### DIRECTIONS
For the string "table", work out how many lines of the data contain it and give that number with nothing added.

### Items from a dataset
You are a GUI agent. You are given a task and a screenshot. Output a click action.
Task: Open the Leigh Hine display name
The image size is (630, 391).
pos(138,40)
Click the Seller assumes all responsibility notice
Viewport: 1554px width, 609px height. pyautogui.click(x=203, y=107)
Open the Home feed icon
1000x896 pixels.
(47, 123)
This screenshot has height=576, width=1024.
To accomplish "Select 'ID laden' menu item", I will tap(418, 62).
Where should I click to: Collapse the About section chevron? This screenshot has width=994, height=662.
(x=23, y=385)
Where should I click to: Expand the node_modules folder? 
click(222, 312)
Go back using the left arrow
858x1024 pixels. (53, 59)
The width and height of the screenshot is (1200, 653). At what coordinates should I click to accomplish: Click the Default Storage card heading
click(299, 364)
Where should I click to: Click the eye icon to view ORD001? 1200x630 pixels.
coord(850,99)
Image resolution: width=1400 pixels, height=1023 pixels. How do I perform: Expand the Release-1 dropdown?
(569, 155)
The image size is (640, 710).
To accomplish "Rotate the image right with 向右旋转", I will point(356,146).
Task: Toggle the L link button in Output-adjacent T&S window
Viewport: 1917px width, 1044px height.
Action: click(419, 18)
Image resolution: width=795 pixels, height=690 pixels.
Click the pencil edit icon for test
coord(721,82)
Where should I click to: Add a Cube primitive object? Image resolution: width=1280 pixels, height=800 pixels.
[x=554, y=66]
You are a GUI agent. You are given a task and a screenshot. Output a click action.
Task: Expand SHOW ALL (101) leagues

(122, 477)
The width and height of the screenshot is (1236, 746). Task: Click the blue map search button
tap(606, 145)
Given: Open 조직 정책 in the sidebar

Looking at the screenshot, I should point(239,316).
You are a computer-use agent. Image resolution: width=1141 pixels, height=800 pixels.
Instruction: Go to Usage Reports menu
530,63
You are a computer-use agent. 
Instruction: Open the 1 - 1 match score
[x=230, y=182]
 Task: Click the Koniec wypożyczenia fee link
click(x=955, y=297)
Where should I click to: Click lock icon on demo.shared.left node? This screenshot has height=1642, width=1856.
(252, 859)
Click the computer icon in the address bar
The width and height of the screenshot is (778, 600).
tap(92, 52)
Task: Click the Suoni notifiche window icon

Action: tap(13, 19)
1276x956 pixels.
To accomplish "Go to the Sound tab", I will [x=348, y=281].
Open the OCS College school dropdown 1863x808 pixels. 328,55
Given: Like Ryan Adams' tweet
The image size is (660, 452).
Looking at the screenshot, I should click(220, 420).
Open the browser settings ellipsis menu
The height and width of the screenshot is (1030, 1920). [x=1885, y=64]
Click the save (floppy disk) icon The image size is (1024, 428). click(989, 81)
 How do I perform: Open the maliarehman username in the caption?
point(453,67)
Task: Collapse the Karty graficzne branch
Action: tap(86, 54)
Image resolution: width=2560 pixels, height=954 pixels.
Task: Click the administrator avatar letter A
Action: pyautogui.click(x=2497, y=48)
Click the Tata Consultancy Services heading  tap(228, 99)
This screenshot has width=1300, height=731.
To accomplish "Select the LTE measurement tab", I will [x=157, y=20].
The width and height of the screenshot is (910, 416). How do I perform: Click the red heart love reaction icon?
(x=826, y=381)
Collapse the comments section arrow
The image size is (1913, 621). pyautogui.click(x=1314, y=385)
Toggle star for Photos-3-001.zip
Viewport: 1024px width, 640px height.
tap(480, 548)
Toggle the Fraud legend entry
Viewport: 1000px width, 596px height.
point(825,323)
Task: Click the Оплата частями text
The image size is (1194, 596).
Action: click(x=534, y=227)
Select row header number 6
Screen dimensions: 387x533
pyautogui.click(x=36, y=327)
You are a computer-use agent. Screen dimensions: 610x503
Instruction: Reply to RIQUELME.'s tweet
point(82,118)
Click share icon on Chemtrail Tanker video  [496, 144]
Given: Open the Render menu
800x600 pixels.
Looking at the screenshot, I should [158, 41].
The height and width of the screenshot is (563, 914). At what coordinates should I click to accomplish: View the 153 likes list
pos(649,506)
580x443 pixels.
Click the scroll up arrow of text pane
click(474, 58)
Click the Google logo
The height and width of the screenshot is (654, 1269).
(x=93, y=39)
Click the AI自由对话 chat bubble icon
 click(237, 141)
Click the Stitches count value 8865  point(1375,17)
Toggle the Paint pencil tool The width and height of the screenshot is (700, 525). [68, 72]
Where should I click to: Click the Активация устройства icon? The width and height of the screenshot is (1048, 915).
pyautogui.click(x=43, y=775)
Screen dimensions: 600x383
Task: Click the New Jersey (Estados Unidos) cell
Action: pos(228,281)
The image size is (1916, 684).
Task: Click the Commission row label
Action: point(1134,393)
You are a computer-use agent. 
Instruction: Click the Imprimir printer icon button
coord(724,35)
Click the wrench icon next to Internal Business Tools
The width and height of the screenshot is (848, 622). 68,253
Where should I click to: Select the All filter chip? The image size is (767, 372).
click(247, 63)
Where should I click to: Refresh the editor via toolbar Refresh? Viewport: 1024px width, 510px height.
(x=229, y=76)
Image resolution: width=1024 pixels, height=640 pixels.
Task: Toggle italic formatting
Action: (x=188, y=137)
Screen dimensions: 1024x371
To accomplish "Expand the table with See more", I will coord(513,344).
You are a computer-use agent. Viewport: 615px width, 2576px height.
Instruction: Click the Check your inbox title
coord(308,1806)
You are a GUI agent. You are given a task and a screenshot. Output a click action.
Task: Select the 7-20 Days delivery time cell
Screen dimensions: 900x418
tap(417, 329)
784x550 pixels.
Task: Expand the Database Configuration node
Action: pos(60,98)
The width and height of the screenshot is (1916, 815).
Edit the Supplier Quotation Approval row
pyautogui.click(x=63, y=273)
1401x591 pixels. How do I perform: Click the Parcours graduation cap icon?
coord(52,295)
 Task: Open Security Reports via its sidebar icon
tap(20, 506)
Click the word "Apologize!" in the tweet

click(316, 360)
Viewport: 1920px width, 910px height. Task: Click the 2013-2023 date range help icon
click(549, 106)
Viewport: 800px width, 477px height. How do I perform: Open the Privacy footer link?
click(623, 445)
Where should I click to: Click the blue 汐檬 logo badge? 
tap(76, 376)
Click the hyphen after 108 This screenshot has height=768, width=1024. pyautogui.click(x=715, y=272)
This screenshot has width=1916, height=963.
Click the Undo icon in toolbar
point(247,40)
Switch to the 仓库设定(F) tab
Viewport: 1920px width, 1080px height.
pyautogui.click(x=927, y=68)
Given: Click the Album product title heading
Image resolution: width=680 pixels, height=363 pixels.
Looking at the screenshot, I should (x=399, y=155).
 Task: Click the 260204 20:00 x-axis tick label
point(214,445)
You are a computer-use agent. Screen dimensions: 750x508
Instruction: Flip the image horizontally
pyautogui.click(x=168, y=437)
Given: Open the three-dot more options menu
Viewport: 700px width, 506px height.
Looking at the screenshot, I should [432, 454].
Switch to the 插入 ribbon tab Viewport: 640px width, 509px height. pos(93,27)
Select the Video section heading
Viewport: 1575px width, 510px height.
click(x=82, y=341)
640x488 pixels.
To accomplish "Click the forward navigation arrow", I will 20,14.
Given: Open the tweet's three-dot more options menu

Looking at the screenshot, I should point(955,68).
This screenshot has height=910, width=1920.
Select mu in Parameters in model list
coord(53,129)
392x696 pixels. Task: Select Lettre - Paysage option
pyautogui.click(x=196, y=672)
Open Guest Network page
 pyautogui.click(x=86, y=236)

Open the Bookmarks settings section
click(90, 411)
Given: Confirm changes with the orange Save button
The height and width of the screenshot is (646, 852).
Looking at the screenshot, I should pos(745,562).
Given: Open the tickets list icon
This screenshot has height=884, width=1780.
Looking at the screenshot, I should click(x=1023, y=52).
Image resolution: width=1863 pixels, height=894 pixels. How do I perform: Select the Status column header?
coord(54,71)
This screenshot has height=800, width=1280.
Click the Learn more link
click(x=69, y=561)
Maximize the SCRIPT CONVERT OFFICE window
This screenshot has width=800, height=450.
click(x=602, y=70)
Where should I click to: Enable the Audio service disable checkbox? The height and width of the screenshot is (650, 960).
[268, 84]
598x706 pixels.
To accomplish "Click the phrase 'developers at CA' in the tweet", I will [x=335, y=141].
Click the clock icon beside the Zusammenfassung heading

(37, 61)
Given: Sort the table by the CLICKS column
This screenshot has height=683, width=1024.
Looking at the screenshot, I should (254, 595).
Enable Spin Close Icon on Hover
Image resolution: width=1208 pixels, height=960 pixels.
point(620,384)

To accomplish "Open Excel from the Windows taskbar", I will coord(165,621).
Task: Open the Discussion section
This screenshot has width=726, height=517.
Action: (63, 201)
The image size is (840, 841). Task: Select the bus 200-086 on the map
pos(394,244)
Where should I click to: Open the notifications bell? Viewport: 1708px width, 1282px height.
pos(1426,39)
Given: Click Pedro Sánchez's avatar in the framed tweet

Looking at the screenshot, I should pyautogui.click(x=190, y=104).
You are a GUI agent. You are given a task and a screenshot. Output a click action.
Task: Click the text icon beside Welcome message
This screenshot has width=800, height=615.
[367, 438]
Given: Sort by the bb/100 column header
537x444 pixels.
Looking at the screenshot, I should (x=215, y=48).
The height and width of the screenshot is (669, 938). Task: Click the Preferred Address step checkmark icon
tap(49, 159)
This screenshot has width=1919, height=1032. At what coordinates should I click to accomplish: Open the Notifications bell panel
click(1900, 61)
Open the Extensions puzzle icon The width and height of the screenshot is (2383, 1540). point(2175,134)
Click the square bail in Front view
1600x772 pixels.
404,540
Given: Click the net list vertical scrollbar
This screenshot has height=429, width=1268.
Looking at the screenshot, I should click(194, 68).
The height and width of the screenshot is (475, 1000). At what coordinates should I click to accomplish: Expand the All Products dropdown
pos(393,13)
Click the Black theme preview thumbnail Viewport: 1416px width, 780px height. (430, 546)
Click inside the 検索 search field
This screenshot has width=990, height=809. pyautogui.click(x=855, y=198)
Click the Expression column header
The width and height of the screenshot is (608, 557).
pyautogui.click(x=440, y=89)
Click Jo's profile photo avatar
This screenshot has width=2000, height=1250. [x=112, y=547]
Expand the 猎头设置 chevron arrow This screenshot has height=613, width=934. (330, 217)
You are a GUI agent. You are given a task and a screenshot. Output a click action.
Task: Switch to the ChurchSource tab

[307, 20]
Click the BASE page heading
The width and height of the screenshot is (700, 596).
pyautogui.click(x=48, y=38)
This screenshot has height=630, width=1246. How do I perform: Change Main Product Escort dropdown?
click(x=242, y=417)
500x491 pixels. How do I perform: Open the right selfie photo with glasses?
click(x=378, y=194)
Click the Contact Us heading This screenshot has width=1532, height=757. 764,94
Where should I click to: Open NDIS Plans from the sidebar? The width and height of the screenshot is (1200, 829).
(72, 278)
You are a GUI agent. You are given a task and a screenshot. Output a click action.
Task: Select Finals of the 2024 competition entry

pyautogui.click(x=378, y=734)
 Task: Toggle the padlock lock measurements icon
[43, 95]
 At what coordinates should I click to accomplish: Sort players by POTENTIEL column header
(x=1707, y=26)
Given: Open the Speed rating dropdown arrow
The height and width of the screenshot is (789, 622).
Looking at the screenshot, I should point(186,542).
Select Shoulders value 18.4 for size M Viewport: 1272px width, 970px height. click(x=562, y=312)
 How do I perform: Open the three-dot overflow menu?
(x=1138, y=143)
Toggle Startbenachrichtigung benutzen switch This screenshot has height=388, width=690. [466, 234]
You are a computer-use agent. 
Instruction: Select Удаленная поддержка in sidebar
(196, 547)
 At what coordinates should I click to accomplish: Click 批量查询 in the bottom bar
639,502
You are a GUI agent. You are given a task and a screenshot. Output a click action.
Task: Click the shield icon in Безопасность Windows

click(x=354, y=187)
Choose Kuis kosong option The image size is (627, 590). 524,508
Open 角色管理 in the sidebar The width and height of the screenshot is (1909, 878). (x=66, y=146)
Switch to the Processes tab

### RESPONSE BOX
2